Source records:
-- -- --
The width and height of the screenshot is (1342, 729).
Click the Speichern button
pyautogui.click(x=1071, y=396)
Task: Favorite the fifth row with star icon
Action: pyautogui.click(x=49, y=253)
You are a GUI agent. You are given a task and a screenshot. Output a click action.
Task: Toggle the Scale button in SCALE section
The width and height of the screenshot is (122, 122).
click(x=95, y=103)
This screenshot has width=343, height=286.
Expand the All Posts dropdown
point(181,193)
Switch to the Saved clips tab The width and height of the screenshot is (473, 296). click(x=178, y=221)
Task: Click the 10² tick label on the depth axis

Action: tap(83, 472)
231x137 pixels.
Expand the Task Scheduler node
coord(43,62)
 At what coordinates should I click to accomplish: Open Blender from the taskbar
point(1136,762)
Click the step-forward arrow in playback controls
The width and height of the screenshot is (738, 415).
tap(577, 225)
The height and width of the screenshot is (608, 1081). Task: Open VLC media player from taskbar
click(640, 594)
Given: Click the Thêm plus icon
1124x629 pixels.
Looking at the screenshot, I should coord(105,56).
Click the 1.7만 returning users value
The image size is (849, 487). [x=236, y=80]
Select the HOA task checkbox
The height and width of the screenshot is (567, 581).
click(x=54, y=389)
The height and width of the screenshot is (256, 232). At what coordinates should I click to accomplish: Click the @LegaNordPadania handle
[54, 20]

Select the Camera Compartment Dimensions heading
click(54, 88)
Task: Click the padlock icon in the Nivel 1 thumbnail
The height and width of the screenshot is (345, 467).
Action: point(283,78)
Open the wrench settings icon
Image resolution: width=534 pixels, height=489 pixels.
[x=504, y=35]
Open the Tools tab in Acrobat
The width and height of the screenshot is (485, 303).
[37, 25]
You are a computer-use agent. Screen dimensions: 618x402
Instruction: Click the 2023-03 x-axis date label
-- -- --
EXERCISE
Copy out the records verbatim, everything from the line containing "The height and width of the screenshot is (608, 1081)." down to the end of the records, with both ends included.

TASK RESULT
The height and width of the screenshot is (608, 1081). Task: Open VLC media player from taskbar
click(640, 594)
Given: Click the Thêm plus icon
1124x629 pixels.
Looking at the screenshot, I should coord(105,56).
Click the 1.7만 returning users value
The image size is (849, 487). [x=236, y=80]
Select the HOA task checkbox
The height and width of the screenshot is (567, 581).
click(x=54, y=389)
The height and width of the screenshot is (256, 232). At what coordinates should I click to accomplish: Click the @LegaNordPadania handle
[54, 20]

Select the Camera Compartment Dimensions heading
click(54, 88)
Task: Click the padlock icon in the Nivel 1 thumbnail
The height and width of the screenshot is (345, 467).
Action: point(283,78)
Open the wrench settings icon
Image resolution: width=534 pixels, height=489 pixels.
[x=504, y=35]
Open the Tools tab in Acrobat
The width and height of the screenshot is (485, 303).
[37, 25]
You are a computer-use agent. Screen dimensions: 618x402
Instruction: Click the 2023-03 x-axis date label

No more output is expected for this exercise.